In 2019, neuroscientist Gül Dölen’s laboratory at Johns Hopkins University in Baltimore, Maryland, found that the psychedelic drug MDMA resensitizes the brains of adult mice so they can learn from their social environment in a way that’s normally reserved for adolescence. Dölen spoke to Nature about the potential power of using psychedelic compounds to harness such critical periods.
What is a critical period?
It’s a window of time when environmental stimuli can induce lasting changes to the brain. Zoologist Konrad Lorenz first described the imprinting phenomenon with baby geese, which form lifelong attachments to whatever they find in their social environment in the first 48 hours after hatching. But there are many kinds of critical period. Psychologists who study children, for example, know there is a critical period for language development between two years of age and puberty.
Your lab identified the critical period for social reward learning. How does it work?
Social reward learning is the positive feelings we develop for places and things we associate with our friends and loved ones. Extrapolating from mouse data, we think that in people, the critical period is between 12 and 14 years of age. One obvious example is that teenagers are much more susceptible than adults to peer pressure, and also have an easier time adapting to different cultures. But demonstrating this robustly in humans is difficult because you need lots of participants and many developmental time points.
In mice, we used an assay in which they learn to associate one type of bedding with a preferred social environment, and another with an undesirable, isolated environment. We tested more than 1,000 mice, males and females, at 15 ages. Juvenile animals do it well but stop by adulthood (R. Nardou et al. Nature 569, 116–120; 2019). The open state peaks around 40 days after birth, when they reach sexual maturity, and then declines, closing altogether by full adulthood, around day 90. But in mice, MDMA can reopen the critical period for social learning after it should have closed permanently.
What led you to try using MDMA to reopen this critical period?
We found that the molecule oxytocin induces plasticity in part of the brain called the nucleus accumbens in juvenile animals, allowing new connections to be formed. This capacity also declines with age, so we thought this oxytocin-related cellular mechanism might underlie the critical period for social reward learning.
We considered using oxytocin directly to try to induce plasticity and reopen the critical period, but oxytocin doesn’t cross the blood–brain barrier. So we started looking for other ways to trigger the mechanism. We know that MDMA (commonly known as ecstasy) has prosocial properties — users say the drug makes them feel as if their heart has opened up. There are photographs of people at raves participating in 60-person ‘cuddle puddles’.
There are also studies of MDMA’s therapeutic effects for post-traumatic stress disorder (PTSD). I suspect the key to the drug working against PTSD is that it enables patients to flexibly engage with their social memories, which are more malleable because the critical period has been reopened.

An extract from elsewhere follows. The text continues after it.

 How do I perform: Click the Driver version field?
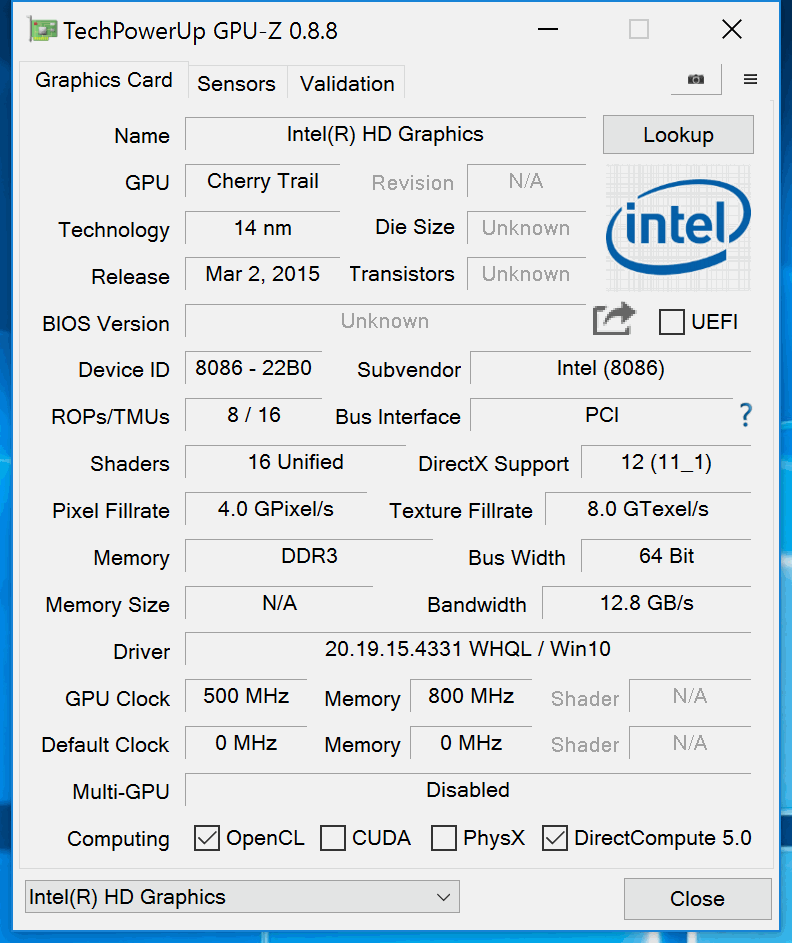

How did you test MDMA’s ability to do that?
Most researchers who study MDMA look at its immediate effects, but we wanted to focus on the longer term, so we waited 48 hours after giving the drug before testing the animals. We found that in adult mice that were treated with MDMA, the social reward learning returned. Normally, young mice rapidly learn to associate a particular type of bedding with a more social situation and spend more time on that bedding. In adulthood, we know they no longer form these rapid associations because they spend the same amount of time on each bedding. But after taking MDMA, the adults once again rapidly learn an association between a type of bedding and their social condition. This is evidence that MDMA has reopened the critical period.
Can other psychedelic drugs have the same effect?
We are testing the hypothesis that other psychedelics reopen the critical period and restore the ability to induce oxytocin-mediated plasticity. In humans, these drugs work at different time scales, from ketamine, for which the subjective effects last 30 minutes to 2 hours, to ibogaine, for which they can last up to 3 days. We think that what feels like an altered state of consciousness, common to all psychedelics, is what it feels like to reopen critical periods. You can find this in the language people use to describe their experience with these drugs. They refer to returning to a state where they are living in the present moment, noticing everything and being really sensitive to the world.
How can clinicians and researchers make use of the power of psychedelic drugs to open many types of critical period?
Psychedelics could be powerful adjuncts to many therapies. For example, they could be paired with treatments for stroke, long after the normal period for function recovery has ended. This insight into critical periods could also broaden the types of mental-health condition that psychedelics can treat — not just the depression, anxiety, PTSD and addiction that are the current focus, but also anything that we haven’t been able to treat because the relevant critical period has closed. Neuroscientists have been dreaming of having this master key for 50 years. If we have finally found it, the possibilities for using it therapeutically are enormous.